▶ _Work task_:
From the entries that follow, copy each line in which "glass" appears.

Exercise data Block Start

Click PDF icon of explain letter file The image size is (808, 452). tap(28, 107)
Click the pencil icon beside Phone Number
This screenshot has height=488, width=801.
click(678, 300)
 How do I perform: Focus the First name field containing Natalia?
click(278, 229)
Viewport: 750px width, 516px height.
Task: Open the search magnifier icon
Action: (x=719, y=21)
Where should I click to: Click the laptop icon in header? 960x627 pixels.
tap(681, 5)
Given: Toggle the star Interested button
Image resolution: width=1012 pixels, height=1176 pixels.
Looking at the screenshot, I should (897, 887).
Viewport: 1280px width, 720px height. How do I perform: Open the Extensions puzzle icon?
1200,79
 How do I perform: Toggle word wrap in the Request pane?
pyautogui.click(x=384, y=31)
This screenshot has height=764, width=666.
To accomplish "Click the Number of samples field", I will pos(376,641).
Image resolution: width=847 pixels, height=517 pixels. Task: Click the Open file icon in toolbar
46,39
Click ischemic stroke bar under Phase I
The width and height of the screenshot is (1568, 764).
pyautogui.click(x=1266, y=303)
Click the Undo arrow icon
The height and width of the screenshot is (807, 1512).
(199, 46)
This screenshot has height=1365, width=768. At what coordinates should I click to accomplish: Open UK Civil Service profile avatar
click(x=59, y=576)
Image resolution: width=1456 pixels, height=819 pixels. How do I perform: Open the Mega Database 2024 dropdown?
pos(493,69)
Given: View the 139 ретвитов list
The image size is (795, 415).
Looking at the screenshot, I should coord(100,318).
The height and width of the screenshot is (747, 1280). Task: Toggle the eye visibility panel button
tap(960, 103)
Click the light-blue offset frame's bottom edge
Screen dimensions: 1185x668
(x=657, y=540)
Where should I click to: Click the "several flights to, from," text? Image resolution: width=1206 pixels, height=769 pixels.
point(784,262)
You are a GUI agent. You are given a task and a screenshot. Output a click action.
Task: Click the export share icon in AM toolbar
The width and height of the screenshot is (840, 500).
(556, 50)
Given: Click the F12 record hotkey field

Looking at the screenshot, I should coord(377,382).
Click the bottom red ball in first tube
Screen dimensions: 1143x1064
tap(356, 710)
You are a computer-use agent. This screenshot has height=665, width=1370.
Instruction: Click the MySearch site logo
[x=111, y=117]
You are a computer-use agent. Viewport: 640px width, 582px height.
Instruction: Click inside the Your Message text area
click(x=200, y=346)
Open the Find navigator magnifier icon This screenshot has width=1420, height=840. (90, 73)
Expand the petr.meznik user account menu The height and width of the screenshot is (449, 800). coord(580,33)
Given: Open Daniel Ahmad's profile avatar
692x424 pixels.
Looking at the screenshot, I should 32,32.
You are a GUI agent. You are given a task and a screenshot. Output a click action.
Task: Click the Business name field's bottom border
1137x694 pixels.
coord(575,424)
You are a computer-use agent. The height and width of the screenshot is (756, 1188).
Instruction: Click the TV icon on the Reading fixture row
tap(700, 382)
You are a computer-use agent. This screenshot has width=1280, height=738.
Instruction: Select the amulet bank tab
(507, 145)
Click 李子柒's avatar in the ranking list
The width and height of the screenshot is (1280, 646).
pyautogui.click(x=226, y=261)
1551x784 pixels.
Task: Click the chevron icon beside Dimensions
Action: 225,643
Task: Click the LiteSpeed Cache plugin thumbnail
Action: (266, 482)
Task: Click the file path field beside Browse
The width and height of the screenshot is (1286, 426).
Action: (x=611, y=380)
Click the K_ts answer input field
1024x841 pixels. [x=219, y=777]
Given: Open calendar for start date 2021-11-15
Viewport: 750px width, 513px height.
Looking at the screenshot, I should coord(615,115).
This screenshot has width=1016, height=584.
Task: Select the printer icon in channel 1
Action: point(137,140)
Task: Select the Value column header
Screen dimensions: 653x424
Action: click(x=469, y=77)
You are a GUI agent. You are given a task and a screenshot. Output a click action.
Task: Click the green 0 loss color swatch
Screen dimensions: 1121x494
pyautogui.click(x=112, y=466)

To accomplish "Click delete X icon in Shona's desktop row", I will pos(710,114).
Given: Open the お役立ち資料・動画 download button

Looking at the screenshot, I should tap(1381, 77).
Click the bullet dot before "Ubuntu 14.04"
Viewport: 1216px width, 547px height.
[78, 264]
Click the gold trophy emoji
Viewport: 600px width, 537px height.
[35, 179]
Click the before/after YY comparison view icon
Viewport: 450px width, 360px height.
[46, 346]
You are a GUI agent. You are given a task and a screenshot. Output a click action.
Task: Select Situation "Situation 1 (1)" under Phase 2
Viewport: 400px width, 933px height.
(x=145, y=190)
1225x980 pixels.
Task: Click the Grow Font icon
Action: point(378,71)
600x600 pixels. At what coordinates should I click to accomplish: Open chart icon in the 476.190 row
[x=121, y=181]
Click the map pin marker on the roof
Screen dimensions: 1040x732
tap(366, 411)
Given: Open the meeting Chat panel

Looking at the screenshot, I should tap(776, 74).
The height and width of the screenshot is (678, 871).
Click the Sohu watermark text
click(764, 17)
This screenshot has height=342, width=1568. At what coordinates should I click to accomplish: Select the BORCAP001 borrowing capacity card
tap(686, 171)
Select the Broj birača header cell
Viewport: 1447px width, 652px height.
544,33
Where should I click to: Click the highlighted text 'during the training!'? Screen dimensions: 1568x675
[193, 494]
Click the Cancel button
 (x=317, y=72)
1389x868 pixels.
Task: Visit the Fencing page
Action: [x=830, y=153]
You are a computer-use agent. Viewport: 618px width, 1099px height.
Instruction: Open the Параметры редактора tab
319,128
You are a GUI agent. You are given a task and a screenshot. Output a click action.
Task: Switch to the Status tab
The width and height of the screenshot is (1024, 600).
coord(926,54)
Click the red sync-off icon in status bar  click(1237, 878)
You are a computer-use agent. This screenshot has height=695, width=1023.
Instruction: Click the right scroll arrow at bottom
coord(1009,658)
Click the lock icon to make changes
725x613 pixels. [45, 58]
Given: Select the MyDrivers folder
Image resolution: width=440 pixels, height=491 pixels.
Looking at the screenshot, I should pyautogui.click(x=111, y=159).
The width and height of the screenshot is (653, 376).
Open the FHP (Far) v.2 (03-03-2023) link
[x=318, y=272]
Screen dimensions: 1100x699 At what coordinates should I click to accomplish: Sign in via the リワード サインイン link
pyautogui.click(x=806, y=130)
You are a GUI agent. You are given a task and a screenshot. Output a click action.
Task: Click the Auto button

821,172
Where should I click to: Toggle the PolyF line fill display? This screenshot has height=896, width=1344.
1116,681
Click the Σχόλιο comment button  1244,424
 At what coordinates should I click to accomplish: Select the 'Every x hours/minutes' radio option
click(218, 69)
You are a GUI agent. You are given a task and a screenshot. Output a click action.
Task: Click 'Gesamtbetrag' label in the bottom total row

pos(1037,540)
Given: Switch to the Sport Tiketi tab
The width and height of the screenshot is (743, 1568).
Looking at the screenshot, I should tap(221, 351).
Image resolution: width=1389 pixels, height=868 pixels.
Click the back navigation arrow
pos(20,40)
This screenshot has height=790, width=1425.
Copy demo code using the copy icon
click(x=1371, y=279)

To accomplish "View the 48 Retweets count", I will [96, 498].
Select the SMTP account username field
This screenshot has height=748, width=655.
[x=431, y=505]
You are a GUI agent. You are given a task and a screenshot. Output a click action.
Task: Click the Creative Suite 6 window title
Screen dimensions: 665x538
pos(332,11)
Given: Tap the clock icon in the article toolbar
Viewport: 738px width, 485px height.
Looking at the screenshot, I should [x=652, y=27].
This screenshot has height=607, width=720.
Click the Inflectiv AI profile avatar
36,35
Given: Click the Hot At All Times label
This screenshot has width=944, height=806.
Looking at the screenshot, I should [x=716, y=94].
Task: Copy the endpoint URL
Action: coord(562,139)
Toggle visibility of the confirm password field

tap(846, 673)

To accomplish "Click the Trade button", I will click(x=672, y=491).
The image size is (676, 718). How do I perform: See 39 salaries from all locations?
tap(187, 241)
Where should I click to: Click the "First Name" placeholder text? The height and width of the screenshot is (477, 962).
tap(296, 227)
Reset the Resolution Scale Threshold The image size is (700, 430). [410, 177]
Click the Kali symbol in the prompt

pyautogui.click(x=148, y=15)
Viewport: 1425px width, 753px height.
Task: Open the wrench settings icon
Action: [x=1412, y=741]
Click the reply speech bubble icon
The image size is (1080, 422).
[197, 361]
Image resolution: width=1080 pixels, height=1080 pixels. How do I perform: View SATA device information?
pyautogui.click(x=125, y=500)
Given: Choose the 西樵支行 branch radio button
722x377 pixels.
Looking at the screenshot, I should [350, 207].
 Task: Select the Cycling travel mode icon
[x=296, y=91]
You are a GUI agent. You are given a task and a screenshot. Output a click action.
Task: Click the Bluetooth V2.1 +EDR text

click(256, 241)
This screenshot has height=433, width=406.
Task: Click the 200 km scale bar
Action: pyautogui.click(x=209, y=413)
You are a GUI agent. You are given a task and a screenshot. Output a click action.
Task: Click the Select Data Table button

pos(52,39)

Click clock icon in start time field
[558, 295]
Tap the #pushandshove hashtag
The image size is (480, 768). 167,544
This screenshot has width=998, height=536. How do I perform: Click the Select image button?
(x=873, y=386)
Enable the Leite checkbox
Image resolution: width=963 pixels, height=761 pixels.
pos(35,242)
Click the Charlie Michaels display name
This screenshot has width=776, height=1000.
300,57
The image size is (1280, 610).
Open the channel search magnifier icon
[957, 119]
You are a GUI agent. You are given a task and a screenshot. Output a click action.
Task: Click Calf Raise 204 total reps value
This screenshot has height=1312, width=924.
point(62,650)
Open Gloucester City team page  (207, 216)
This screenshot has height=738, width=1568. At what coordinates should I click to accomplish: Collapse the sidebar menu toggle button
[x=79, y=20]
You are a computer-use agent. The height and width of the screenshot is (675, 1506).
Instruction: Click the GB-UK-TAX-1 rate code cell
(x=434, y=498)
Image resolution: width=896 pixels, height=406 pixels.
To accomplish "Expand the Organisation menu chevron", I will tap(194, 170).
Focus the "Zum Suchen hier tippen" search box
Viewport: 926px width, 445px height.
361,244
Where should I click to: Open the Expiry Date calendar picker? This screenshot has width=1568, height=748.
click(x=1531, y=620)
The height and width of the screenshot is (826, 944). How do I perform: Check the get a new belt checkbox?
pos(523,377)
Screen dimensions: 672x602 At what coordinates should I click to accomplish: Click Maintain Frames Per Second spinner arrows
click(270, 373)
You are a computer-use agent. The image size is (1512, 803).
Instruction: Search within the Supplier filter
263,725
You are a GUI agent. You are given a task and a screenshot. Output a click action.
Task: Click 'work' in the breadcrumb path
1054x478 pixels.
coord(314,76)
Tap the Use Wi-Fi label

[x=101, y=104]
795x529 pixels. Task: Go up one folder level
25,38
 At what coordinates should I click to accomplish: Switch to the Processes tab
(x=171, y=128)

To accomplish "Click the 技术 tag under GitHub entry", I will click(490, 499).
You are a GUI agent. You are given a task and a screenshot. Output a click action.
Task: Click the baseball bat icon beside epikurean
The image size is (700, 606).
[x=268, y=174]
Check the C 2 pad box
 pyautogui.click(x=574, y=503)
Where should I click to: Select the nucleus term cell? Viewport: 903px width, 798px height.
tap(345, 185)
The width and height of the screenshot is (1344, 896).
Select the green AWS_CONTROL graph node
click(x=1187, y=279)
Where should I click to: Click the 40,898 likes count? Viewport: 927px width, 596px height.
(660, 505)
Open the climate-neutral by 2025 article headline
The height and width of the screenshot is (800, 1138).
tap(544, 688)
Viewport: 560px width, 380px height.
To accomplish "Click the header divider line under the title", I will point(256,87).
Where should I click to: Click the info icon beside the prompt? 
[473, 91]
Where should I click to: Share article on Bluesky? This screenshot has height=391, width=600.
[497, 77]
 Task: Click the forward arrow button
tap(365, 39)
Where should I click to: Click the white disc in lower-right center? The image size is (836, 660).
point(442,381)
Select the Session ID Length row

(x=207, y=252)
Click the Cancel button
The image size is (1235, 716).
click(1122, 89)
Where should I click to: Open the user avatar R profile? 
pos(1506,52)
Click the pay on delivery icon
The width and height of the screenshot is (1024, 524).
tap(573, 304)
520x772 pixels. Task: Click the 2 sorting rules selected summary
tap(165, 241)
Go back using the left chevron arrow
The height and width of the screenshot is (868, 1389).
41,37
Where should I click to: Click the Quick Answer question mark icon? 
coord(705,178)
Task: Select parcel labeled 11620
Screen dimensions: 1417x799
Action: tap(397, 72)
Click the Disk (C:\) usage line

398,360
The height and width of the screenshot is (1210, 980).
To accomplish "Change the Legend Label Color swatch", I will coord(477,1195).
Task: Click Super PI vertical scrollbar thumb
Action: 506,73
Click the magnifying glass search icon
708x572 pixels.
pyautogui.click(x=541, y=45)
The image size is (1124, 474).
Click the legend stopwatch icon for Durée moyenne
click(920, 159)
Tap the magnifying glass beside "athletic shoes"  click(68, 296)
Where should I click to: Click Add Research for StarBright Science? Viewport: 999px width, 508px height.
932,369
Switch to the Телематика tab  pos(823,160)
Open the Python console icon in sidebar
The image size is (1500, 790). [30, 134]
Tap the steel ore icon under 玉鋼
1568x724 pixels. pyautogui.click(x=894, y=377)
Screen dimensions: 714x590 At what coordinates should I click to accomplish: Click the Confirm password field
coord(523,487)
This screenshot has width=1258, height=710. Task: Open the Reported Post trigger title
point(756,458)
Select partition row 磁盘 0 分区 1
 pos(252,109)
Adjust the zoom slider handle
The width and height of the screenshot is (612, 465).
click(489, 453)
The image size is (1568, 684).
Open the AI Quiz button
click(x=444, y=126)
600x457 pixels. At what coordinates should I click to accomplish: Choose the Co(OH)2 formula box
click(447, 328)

Exercise data Block End

▶ _Task solution_:
Click the magnifying glass search icon
Tap the magnifying glass beside "athletic shoes"  click(68, 296)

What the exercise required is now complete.